Verizon i pozostali dostawcy usług internetowych chcą głównie, aby Netflix na całym świecie płacił należną im część za ruch wysyłany za pośrednictwem przewodów dostawców usług internetowych. Jeśli jednak tak się stanie, prawdopodobnie wydarzy się jedna z dwóch rzeczy: Twój rachunek za Netflix w wysokości 8 dolarów miesięcznie gwałtownie wzrośnie. I/lub Netflix umrze. Nawet zwolennicy Verizon przyznać, że aż tyle.
Innymi słowy, nawet jeśli uważasz się za wolnorynkowego idealistę, jeśli podoba Ci się Netflix za 8 dolarów, lepiej miej nadzieję, że sąd nakaże Verizonowi spierdalać.
Zalecenia redaktorów
- Czy zaufałbyś nowemu, zorientowanemu na prywatność OneSearch firmy Verizon w zakresie ochrony Twoich danych?

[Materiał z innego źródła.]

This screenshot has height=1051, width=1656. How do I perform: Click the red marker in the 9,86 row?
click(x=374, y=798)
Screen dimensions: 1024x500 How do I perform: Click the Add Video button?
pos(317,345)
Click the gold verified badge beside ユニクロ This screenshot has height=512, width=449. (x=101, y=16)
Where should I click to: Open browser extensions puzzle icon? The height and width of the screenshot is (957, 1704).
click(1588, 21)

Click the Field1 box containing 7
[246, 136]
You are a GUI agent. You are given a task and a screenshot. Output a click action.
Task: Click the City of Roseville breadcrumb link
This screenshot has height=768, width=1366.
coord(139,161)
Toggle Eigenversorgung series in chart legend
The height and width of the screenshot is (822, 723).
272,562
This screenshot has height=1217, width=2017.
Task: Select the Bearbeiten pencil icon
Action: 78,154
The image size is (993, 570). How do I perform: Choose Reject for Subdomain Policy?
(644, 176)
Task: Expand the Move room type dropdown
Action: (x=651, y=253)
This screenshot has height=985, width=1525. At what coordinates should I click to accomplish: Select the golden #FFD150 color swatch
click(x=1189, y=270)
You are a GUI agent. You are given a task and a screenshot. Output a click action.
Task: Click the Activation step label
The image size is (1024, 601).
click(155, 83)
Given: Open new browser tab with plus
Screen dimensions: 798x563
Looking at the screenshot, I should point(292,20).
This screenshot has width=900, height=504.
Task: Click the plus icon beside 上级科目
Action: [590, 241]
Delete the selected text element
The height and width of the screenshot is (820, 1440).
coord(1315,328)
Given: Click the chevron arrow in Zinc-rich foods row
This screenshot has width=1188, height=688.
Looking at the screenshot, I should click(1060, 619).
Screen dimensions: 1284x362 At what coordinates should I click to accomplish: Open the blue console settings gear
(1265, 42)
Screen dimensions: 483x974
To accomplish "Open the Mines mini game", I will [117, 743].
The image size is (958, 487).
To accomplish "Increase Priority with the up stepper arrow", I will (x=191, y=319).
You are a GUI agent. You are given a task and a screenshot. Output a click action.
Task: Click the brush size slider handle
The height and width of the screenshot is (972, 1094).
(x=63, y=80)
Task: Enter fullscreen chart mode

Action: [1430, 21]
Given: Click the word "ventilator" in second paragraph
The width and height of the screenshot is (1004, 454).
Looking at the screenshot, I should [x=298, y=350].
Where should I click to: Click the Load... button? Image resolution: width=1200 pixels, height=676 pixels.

- Izba głosuje za przywróceniem zasad neutralności sieci, ale szanse na to są duże
- Kalifornijska ustawa o neutralności sieci czeka na podpis gubernatora
Ulepsz swój styl życiaDigital Trends pomaga czytelnikom śledzić szybko rozwijający się świat technologii dzięki najnowszym wiadomościom, zabawnym recenzjom produktów, wnikliwym artykułom redakcyjnym i jedynym w swoim rodzaju zajawkom.